■ **Task directions**
Copy the rows starting at the line that contains "At what coordinates should I click to accomplish: View" and ending at the line that contains "point(662,465)", and add 29 to every coordinate in the answers while leaving all other text unchanged.

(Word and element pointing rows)
_ _ _ _

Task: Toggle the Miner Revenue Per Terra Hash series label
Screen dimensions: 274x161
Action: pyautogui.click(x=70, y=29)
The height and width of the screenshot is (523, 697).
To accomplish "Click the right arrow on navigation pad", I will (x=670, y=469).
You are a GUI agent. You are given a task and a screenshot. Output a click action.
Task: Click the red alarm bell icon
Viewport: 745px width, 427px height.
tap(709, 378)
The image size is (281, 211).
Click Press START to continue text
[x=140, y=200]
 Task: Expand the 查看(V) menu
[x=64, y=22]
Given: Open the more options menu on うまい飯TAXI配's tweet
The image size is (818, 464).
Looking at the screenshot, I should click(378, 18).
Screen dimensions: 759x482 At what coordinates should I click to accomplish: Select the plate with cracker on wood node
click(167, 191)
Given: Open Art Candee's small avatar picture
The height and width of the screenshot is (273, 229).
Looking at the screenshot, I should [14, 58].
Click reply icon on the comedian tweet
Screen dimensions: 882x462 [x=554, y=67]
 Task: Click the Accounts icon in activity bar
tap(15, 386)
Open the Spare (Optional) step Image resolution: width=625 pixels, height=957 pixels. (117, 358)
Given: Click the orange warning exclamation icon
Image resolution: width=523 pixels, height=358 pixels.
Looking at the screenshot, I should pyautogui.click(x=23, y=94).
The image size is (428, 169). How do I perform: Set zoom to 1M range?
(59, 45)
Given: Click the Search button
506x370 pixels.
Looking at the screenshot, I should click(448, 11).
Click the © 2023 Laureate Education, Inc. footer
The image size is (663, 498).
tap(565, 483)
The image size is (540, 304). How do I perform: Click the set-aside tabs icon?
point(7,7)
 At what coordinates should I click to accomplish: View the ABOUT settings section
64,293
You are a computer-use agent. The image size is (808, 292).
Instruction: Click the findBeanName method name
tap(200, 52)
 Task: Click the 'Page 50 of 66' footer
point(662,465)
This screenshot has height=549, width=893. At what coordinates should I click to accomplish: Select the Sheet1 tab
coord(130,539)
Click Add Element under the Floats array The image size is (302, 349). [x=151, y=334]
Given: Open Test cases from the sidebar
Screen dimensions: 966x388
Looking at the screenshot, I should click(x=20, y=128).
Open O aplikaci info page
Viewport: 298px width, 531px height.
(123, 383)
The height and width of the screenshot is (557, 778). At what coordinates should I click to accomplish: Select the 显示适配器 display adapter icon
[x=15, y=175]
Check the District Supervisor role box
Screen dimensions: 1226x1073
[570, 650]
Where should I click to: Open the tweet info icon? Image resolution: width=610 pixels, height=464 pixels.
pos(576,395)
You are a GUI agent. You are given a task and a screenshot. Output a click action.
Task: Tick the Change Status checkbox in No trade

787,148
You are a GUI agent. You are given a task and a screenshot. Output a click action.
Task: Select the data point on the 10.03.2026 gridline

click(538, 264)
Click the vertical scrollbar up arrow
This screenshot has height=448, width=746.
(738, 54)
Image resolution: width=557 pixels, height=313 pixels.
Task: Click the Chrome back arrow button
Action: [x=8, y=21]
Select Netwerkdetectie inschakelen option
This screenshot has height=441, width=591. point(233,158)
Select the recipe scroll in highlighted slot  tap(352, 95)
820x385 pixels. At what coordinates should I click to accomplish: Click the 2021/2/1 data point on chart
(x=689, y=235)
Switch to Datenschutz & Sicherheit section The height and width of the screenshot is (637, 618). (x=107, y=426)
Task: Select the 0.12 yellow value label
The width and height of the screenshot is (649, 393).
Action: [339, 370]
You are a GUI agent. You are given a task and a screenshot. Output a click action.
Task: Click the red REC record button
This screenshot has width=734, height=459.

_ _ _ _

■ **Exercise output**
 At what coordinates should I click to accomplish: View the ABOUT settings section
93,322
You are a computer-use agent. The image size is (808, 292).
Instruction: Click the findBeanName method name
tap(229, 81)
 Task: Click the 'Page 50 of 66' footer
point(691,494)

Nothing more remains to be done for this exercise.